THE FOUR STAGES OF LIFE:
1) You believe in Santa Claus.
2) You don't believe in Santa Claus.
3) You are Santa Claus.
4) You look like Santa Claus.
or....you have been warned.....
John had been in business for 25 years and was finally sick of the stress.He quit his job and bought 50 acres of land in Alaska as far from humanity as possible.
He saw the postman once a week and got groceries once a month. Otherwise, it was total peace and quiet.
After six months or so of total isolation, someone knocked on his door. He opened it and there was a huge, bearded man standing there. "Name's Lars, your neighbor from forty miles up the road.

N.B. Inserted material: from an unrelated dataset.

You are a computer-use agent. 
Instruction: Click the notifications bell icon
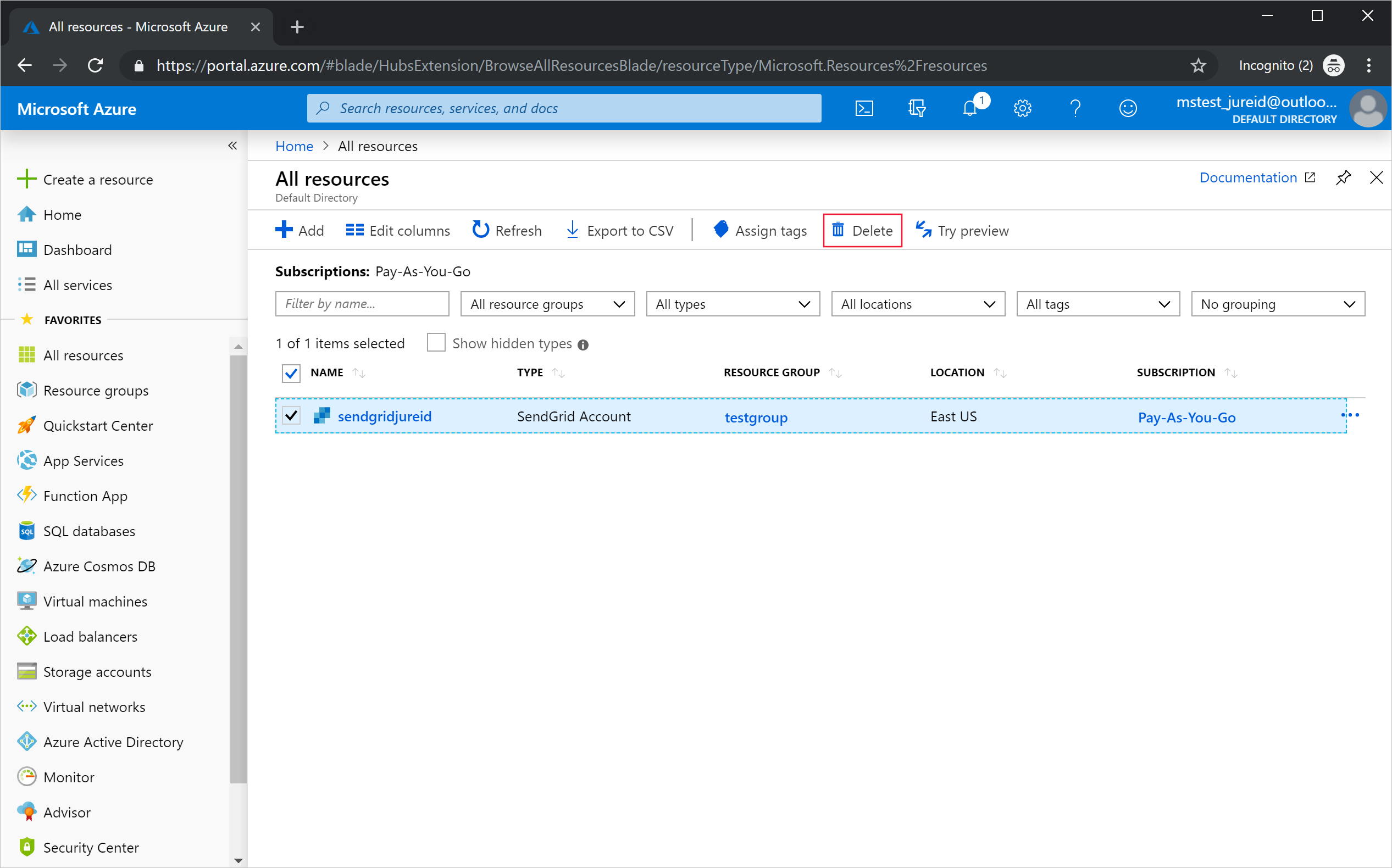[969, 107]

Having a Christmas party Friday night... thought you might like to come... about 5:00."
"Great," says John, "after six months out here I'm ready to meet some local folks. Thank you!"
Lars is leaving, he stops. "Gotta warn you... There's gonna be some drinkin'."
"Not a problem," says John. "After 25 years in business, I can drink with the best of 'em."
Again, as he starts to leave, Lars stops. "More 'n likely gonna be some fightin' too."
John says, "Well, I get along with people, I'll be alright. I'll be there. Thanks again."
Once again Lars turns from the door. "More 'n likely be some wild sex, too."
"Now that's really not a problem," says John, warming to the idea. "I've been all alone for six months! I'll definitely be there. By the way, what should I wear?"
Lars stops in the door again and says, "Whatever you want. Just gonna be the two of us."